Percy mopped his brow and looked appealingly at the little girl.
“Be,” supplied Dorothy obligingly. “I’m sure I don’t know, but we can soon find out. You just come to the Emerald City with me and we’ll look in Ozma’s magic picture.”
“Why you are wise
As you are pretty;
Let’s hasten to
The Emerald City!”
Smiling all over because he had actually finished his own verse, the Forgetful Poet helped Dorothy to her feet and both started gaily down the lane, Dorothy telling the poet all about the interesting folk in the capitol and Percy Vere telling Dorothy all about the City of Gold on Maybe Mountain. Dorothy’s idea of looking in Ozma’s picture, like all of her other ideas, was a mighty good one, for this picture has a magical power enabling a person to see whomever he wishes, so that one look would disclose the whereabouts of the lost Princess of Perhaps City. But at every step, they were putting a longer distance between themselves and that look. For at every step, thanks to that little baconfly, they were going farther and farther away from the Emerald City of Oz.

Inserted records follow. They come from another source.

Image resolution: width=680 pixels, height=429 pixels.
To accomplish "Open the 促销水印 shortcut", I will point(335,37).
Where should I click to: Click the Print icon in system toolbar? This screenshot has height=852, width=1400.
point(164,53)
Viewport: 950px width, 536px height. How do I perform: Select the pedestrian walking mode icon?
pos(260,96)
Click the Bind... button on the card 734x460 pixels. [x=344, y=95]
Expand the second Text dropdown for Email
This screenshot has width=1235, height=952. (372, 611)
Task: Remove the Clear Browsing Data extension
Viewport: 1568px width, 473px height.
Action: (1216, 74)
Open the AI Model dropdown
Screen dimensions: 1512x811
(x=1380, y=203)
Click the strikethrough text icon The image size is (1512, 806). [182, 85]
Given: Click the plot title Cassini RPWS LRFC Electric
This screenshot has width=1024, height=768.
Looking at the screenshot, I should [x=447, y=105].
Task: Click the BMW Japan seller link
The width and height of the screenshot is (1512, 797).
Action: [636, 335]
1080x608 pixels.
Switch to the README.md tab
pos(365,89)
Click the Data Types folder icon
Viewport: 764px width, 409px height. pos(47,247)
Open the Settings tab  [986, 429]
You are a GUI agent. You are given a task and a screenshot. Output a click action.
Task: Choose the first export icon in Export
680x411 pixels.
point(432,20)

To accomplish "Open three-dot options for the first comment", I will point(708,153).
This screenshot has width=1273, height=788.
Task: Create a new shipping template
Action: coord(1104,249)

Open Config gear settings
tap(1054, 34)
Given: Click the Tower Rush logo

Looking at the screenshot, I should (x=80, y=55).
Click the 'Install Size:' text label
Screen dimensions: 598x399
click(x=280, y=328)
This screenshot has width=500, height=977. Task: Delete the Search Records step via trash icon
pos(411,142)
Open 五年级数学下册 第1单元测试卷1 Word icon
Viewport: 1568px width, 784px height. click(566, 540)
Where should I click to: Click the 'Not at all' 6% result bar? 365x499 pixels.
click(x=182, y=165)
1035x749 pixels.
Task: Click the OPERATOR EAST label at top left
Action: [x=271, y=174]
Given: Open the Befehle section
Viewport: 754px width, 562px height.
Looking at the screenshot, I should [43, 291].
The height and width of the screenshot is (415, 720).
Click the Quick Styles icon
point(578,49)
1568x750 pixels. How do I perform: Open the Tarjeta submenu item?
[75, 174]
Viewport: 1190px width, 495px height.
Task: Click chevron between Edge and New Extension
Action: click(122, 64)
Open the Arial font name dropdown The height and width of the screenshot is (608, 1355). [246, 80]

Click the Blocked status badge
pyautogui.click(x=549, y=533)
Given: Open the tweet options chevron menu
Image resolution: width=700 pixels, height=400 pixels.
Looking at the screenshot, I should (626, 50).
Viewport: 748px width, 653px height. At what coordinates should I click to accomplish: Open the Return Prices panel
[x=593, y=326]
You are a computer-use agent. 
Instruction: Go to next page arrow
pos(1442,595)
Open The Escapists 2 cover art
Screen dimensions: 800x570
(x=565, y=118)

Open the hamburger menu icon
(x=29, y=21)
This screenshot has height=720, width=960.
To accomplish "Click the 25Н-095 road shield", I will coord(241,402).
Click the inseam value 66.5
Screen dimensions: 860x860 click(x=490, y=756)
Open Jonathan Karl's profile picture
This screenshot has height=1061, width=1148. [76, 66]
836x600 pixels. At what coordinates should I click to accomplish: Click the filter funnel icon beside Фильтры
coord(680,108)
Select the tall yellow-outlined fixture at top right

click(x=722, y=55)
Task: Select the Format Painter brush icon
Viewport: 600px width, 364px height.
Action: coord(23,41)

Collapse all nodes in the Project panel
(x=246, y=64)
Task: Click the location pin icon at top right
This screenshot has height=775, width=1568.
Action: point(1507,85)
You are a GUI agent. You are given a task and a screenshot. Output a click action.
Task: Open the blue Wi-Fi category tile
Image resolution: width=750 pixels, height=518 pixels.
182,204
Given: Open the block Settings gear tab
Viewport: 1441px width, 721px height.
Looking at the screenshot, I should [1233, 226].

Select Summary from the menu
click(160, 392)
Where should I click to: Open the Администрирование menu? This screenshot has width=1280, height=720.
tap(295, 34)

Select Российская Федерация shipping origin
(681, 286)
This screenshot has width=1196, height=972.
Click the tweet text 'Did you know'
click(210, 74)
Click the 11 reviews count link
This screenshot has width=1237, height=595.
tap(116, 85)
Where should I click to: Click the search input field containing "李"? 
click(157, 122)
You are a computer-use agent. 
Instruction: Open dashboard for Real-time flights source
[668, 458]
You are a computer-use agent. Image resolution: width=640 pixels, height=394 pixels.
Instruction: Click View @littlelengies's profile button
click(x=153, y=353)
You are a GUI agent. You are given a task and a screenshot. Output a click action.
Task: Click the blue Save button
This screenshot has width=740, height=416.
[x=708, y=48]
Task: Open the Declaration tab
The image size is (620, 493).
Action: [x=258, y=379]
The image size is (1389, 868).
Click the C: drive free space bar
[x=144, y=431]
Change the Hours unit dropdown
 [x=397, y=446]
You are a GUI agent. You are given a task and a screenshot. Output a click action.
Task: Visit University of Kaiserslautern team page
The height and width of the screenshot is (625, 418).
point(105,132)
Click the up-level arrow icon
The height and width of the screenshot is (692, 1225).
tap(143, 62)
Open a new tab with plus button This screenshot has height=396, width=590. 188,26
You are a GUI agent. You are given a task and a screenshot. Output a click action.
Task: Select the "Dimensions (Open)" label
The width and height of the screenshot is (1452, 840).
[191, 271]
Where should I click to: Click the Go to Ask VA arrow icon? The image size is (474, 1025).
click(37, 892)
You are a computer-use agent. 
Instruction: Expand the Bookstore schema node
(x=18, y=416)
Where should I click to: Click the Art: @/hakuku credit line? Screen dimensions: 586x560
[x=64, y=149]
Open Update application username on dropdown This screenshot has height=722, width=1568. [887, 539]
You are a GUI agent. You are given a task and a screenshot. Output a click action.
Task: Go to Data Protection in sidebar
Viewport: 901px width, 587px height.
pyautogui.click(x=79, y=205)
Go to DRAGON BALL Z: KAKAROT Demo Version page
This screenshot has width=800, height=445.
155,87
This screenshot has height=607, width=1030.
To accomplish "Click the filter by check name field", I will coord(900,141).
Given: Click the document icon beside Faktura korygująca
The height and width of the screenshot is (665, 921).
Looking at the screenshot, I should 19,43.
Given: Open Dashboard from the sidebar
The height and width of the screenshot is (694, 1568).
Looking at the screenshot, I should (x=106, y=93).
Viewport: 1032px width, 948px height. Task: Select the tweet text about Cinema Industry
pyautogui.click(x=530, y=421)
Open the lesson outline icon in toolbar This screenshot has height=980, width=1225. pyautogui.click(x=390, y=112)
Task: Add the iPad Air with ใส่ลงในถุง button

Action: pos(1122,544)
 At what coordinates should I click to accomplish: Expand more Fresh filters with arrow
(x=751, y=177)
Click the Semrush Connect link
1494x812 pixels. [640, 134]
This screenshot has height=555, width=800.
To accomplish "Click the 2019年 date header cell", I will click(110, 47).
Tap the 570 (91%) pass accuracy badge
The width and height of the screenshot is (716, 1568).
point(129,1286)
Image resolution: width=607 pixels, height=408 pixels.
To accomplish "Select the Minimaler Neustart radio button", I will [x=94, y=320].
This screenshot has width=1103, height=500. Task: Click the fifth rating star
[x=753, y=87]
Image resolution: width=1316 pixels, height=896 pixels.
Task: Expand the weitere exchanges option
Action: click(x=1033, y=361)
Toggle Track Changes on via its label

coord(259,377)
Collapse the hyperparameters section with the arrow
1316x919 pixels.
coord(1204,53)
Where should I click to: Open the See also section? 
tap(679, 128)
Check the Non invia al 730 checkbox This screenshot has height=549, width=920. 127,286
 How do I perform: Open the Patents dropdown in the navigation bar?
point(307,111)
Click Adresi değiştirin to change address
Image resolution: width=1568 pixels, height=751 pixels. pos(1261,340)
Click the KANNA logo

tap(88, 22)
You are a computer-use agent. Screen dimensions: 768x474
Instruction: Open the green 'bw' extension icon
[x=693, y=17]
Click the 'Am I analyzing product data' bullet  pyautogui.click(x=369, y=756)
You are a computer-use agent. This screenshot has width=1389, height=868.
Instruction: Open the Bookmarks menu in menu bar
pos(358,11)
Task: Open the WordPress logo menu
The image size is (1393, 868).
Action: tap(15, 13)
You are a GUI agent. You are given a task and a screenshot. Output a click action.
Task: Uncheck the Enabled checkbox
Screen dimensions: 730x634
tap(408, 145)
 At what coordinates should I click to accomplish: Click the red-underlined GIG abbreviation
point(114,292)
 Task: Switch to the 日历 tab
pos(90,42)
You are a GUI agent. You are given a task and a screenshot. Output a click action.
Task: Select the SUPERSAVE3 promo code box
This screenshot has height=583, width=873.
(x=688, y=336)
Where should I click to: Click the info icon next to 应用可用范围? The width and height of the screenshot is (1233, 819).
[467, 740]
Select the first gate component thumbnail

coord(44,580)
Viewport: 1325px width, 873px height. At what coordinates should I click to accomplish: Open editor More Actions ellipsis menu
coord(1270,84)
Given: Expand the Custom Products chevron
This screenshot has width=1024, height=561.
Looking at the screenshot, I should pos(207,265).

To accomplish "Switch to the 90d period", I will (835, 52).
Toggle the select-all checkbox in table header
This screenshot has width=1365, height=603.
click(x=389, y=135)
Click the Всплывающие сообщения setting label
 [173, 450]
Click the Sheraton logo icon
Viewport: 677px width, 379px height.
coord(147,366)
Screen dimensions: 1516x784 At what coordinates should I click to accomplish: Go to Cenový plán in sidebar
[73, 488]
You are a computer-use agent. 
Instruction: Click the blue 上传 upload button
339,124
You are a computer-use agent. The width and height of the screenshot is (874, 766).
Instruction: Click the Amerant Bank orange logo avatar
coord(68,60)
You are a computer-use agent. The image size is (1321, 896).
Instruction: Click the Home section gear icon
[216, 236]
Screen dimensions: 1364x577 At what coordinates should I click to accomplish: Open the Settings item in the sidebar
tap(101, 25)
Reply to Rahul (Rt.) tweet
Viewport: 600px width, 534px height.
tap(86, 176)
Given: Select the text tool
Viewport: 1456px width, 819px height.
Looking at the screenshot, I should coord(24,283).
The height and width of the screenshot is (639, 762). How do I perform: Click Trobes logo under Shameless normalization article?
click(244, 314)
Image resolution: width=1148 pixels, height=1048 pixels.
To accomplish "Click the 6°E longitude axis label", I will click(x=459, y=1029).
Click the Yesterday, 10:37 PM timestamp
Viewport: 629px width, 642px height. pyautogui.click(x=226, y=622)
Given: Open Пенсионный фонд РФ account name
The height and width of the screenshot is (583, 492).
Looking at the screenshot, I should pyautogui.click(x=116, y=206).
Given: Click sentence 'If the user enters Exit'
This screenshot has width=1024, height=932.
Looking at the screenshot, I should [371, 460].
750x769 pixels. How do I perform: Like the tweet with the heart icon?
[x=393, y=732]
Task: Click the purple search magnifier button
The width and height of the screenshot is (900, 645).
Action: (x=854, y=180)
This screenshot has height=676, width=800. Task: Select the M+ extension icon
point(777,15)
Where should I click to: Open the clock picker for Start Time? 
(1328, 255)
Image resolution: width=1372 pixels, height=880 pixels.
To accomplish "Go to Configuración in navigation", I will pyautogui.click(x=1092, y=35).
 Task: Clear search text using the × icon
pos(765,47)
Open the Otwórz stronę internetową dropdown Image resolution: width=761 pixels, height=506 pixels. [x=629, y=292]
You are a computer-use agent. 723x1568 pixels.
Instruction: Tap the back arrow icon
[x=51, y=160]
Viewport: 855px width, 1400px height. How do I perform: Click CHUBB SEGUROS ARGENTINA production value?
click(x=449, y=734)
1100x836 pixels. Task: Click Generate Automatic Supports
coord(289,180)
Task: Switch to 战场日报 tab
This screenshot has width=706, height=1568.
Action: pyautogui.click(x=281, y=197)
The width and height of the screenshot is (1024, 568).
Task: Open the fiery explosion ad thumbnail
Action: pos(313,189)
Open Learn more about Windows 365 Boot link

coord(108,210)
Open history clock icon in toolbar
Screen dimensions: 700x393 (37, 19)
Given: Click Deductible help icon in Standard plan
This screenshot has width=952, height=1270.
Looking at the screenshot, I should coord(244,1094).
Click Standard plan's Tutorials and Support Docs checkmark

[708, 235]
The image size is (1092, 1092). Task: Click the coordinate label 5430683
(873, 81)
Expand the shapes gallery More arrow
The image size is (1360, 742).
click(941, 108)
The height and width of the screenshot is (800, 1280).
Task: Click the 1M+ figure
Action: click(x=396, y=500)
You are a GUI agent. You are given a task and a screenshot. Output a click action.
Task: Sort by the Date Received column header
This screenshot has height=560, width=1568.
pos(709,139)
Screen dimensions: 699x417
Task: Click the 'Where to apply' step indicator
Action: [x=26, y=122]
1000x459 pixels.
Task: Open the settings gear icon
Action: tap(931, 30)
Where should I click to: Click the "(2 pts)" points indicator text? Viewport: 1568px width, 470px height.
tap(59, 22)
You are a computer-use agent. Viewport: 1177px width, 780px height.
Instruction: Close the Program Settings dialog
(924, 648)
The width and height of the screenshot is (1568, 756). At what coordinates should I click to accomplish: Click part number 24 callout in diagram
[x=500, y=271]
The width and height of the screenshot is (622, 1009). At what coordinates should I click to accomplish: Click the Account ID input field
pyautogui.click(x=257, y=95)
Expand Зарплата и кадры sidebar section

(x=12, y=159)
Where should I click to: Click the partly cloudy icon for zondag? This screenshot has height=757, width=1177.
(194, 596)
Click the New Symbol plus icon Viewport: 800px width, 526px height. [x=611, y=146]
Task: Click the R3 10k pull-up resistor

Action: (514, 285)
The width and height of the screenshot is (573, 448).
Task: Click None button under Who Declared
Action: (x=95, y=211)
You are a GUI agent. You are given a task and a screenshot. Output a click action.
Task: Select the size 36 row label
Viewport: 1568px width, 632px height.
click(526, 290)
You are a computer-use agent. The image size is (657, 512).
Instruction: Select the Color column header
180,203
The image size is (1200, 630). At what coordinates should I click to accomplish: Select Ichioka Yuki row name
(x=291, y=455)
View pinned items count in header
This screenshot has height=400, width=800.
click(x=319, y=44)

They had eaten the lunch the Tin Woodman had thoughtfully put up for Dorothy, and now, as the afternoon shadows began to lengthen, the little girl looked anxiously ahead for familiar landmarks. But instead the lane—which should have led straight to the Scarecrow’s tower, which is halfway between the Tin Woodman’s Palace and the Emerald City—the lane suddenly came to a stop in a scraggly little woods.
“That’s funny!” mused Dorothy, looking around in surprise.
“Are we lost?” asked Percy, leaning wearily against a tree.
“Hello! Hello, why here’s a sign
Tacked up upon this prickly—prickly—”
Without bothering to finish the verse, Dorothy hurried over to the pine.
“Look out for the Runaway,” advised the sign, in large red letters.